In ServiceDesk Plus, we have provided you the convenience of searching for solution in a particular ticket based on you know, the subject of a particular email service desk search for resolution. So here you get the list of solutions available in the knowledge base, you can select the solution and copy it to the actual incident. And once it is copied, you can make use of the status to be changed over here to be resolved and as a technician I can also add the work log of how long I have been working on this particular ticket, the time spent and the troubleshooting that I have been through this particular incident.
So an incident must be closed only if the end user confirms that the resolution that I have provided is a valid one. For this, we have a parameter under admin > request closing rules, so here is where we're going to define the mandatory fields which has to be filled in before you close a particular request and this is what I was talking about, acknowledgment from an end user and also Neil was talking about automation close of a particular ticket, here you can set once a ticket is moved to a resolve state, you can set an automation close where you can specify the number of days, three days after which a particular ticket gets automatically closed. This is also an important ITIL best practices where the technician doesn't have to constantly follow up for the response from the end user.
And next we're going to look into the satisfaction from the end user. We have an option under admin > survey settings, there was also a question from one of our attendees, what is the method do you use to evaluate the customer satisfaction? So for that, we have an option to enable survey which can be enabled for every ticket created in Service Desk has closed. This satisfaction level can be you know, the results of the survey will be shown under the survey result and there additional comments will also be listed below.
And going to the reporting module of how incident management can be best evaluated here, you have predefined more than 100 predefined reports that you can generate based on SLA violation, the number of incoming tickets per day and the pending tickets for each group technicians and the list of tickets with high priority, you can take a report under the reporting section and you you've got the option of making your own custom reports for all requests and choosing the type of fields that you require. So by this incident management will best work with ServiceDesk Plus.
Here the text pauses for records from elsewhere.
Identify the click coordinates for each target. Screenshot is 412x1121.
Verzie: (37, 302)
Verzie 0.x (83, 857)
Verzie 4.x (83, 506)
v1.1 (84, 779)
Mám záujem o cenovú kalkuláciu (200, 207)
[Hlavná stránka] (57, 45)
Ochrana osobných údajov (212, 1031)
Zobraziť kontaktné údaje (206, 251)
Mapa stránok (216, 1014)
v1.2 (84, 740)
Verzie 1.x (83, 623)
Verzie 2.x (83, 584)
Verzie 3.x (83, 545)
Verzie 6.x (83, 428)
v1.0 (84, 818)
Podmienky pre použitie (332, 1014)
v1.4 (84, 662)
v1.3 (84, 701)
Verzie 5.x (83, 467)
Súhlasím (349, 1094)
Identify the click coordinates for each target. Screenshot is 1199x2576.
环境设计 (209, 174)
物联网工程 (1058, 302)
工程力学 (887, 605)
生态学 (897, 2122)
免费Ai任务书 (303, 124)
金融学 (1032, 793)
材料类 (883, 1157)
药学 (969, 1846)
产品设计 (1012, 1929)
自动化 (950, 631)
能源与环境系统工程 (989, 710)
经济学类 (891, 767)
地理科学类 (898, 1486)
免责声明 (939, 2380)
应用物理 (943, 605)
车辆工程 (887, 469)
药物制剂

So I'll also look into another question that was submitted by an end user. We are currently using ServiceDesk Plus version in our IT department, we would like to expand the system to the HR department, finance and others as well for the users to enter a service request, how can we do this?
In ServiceDesk Plus, the Enterprise version holds the feature of Service Catalogue by which, you can add a service category, so these are predefined service category which are available and adding a service to a service category will allow you to choose the list of your users to whom you want to show these services. So the user groups can be configured under admin > user groups. And you have a criteria that you could choose here, so job title is... so you can select, you can set a filter using which it will show you the list of users who belongs to the IT department and once a service request is configured, you can show this only to the IT department by which the other user groups will not have access to this service.
So by this, we conclude the session on how best we can use incident management in ServiceDesk Plus. Thank you all for attending.